BEGIN DATASET RECORDS

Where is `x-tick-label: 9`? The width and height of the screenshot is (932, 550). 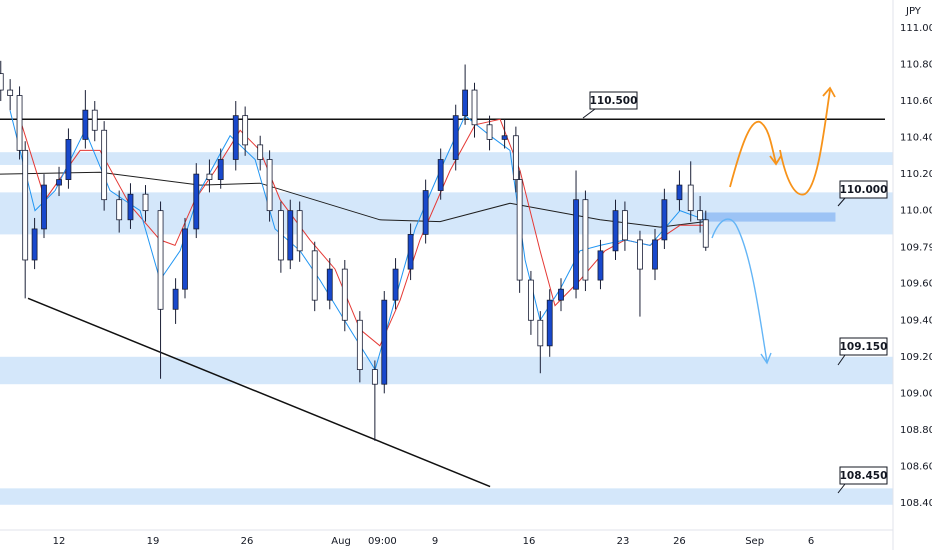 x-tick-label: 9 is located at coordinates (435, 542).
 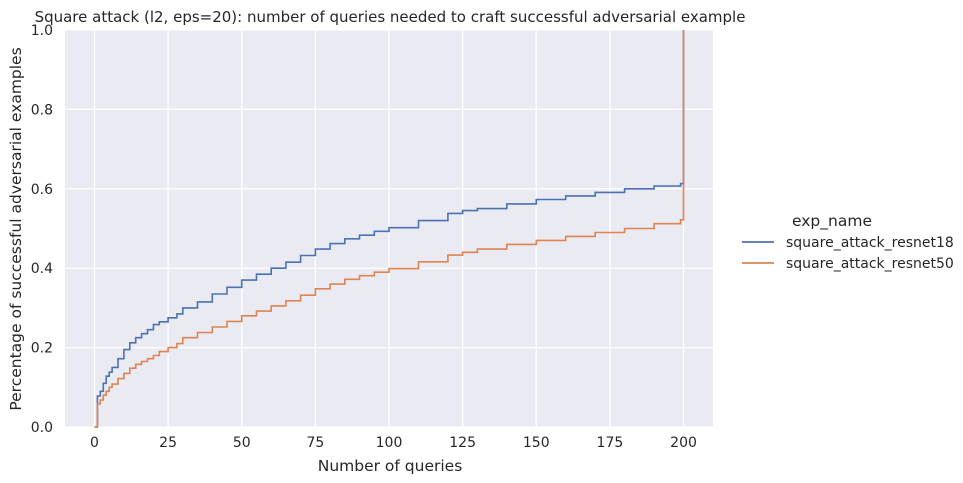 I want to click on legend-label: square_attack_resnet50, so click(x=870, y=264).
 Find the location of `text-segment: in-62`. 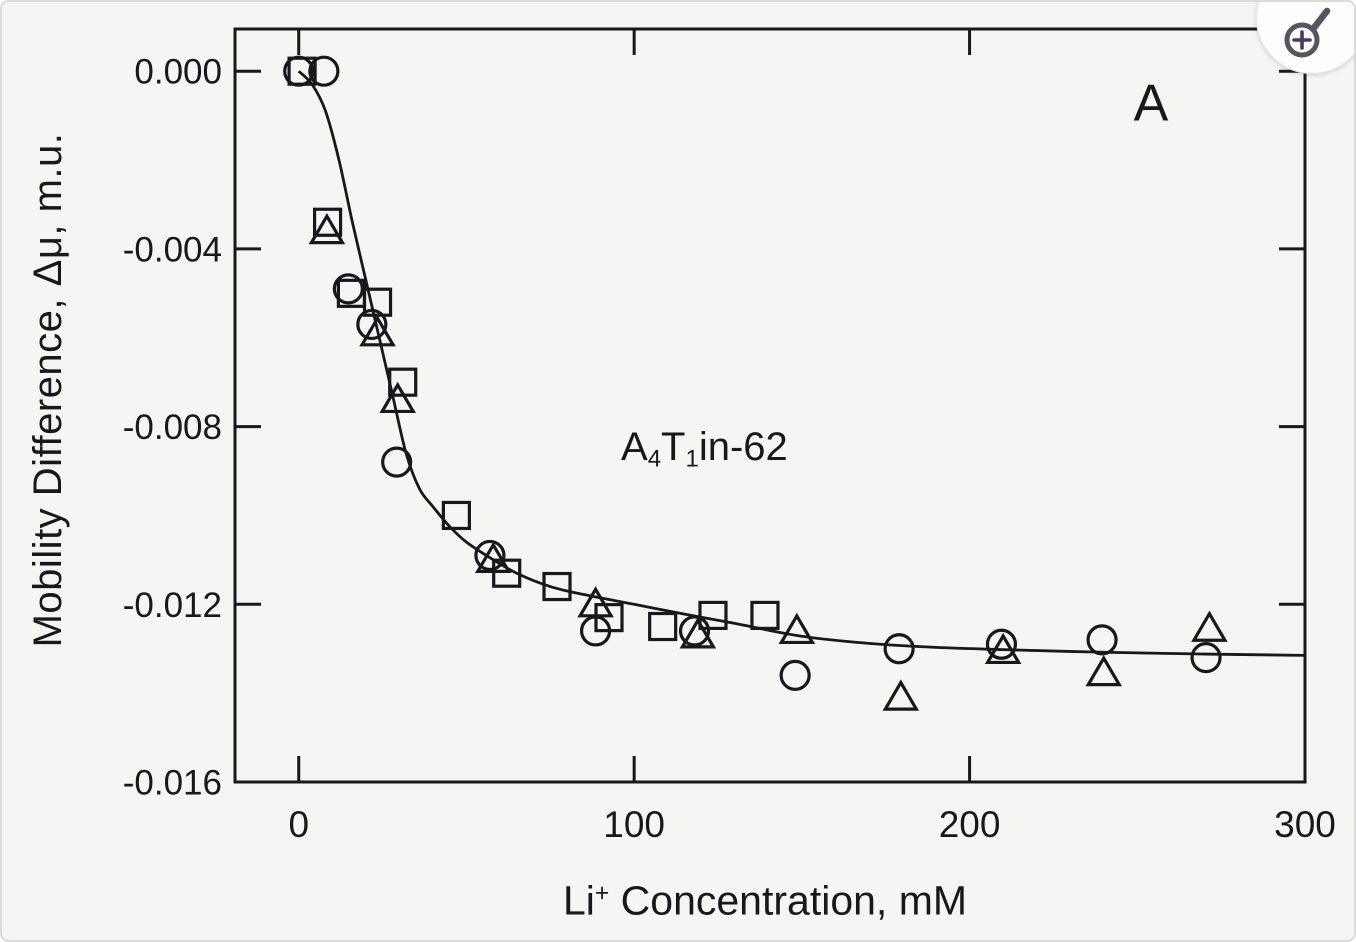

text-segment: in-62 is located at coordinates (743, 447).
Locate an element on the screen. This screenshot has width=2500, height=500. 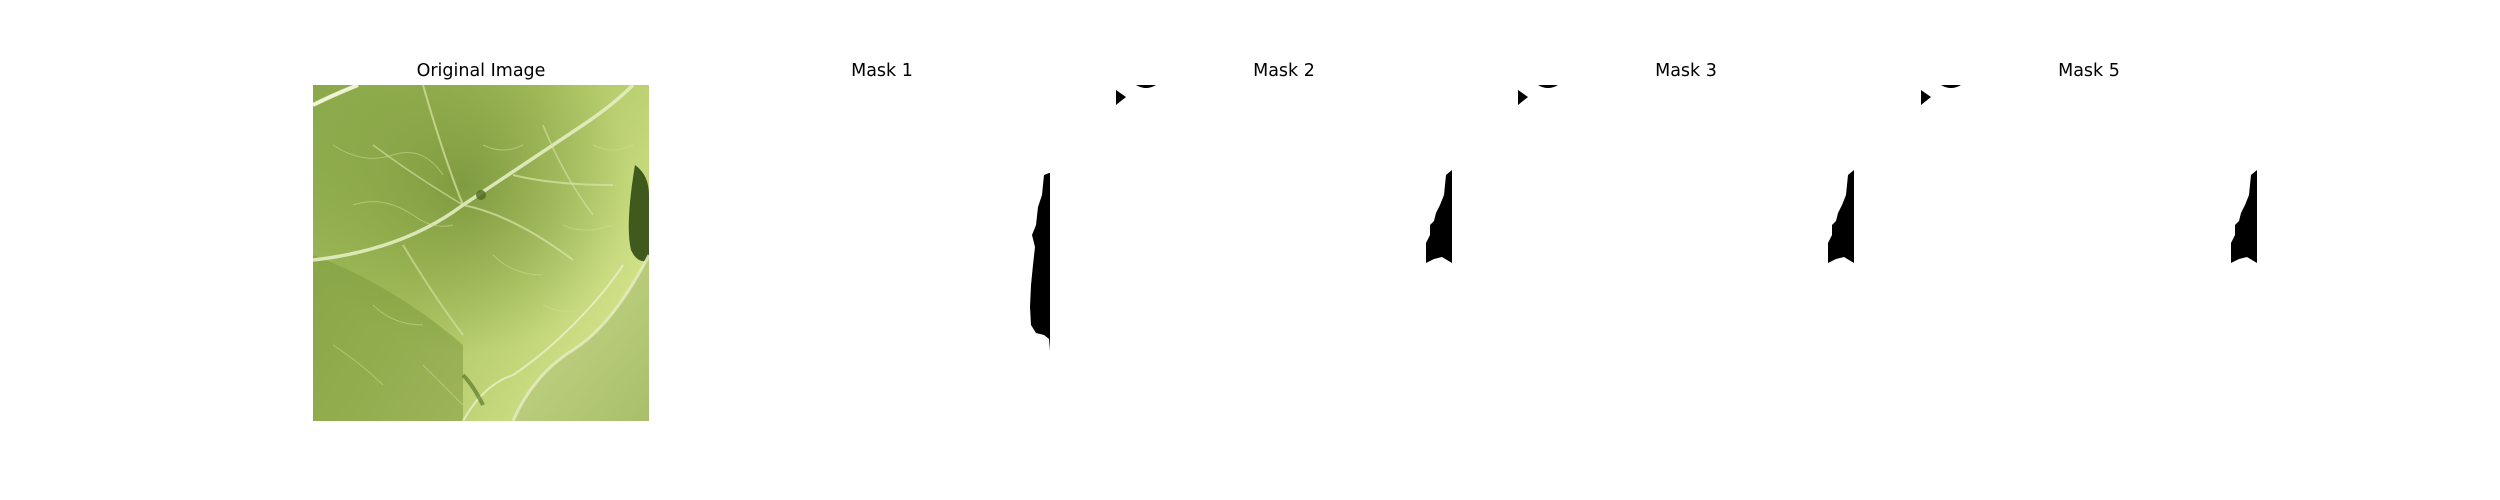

END DATASET RECORDS

Update the records starting at the line that has "Find the location" and running through the end of the records, with "screenshot" changed to "screen image" and nothing else altered. Leave the pictures out of your answer.

 Find the location of `text-segment: in-62`. 

text-segment: in-62 is located at coordinates (743, 447).
Locate an element on the screen. This screen image has width=2500, height=500. 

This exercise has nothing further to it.